- App icon
- Developer(s): Lukas Korba
- Publisher(s): Lukas Korba
- Programmer(s): Vladimir Hrincar; Lukas Korba;
- Composer(s): Jaroslav Beck
- Platform(s): iOS, Android
- Release: iOS; November 7, 2013; Android; September 2014;
- Genre(s): Action
- Mode(s): Single-player

= Octagon (video game) =

2013 video game

Octagon is a 2013 action game developed and published by the Czech indie developer Lukas Korba. In the game, the player must guide an octagon through randomly generated eight-sided levels. Octagon was released for iOS in November 2013, followed by Android in September 2014, and was met with a positive reception.

== Gameplay ==
In Octagon, the player must guide an octagon through eight-sided, three-dimensional levels without falling.
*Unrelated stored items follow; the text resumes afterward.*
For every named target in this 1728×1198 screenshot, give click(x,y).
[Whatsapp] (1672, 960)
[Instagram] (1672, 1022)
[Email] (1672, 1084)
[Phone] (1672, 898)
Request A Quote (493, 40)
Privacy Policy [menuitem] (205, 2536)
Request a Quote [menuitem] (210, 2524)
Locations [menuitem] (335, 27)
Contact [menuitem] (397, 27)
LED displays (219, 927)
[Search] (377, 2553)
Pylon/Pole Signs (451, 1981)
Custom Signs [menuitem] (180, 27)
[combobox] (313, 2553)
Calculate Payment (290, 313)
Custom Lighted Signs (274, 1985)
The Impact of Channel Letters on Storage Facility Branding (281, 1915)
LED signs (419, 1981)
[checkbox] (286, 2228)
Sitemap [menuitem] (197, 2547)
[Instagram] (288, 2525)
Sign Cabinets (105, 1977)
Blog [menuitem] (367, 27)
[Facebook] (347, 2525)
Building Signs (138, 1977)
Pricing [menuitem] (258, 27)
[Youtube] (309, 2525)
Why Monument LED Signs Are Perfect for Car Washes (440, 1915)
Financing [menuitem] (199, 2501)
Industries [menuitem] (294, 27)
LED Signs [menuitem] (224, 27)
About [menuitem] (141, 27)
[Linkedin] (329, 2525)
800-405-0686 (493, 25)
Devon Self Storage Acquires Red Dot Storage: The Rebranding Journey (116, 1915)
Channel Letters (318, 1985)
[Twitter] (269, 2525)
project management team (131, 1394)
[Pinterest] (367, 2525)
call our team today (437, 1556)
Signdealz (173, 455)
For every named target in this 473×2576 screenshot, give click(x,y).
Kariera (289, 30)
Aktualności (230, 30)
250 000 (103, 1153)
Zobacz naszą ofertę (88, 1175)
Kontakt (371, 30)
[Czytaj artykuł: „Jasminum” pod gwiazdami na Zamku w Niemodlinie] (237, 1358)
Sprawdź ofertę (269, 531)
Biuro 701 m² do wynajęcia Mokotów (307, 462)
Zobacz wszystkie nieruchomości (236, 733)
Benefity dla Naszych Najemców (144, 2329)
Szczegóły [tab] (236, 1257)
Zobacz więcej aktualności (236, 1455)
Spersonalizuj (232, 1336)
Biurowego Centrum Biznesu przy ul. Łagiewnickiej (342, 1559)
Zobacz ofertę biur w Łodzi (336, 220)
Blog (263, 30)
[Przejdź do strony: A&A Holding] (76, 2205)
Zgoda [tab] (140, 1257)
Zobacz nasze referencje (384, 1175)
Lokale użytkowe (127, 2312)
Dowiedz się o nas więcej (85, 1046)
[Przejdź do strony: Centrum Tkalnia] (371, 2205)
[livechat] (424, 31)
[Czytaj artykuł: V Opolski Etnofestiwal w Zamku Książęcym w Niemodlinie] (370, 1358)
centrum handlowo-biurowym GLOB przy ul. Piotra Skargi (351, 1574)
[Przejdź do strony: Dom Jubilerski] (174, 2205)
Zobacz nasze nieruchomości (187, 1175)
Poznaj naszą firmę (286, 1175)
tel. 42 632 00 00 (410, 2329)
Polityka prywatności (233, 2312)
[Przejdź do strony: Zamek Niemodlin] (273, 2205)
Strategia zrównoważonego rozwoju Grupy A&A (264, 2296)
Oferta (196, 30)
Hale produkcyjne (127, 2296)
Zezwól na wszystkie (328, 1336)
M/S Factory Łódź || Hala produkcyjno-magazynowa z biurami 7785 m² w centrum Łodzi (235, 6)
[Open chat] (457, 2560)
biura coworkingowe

Each level is randomly generated, and to complete one, the player can move the octagon left or right or flip its gravity to land on a platform directly above it.

== Release ==
Octagon was released for iOS on November 7, 2013. An endless mode was added to the game in December 2013, and Octagon was released for Android devices in September 2014. A sequel titled Extreme Evolution was released on May 6, 2020.

== Reception ==
Publications praised Octagon for its gameplay. Critics praised the game's fixed layout, comparing Octagon to Super Hexagon and Boson X; however, some voiced concerns on the game's flipping controls.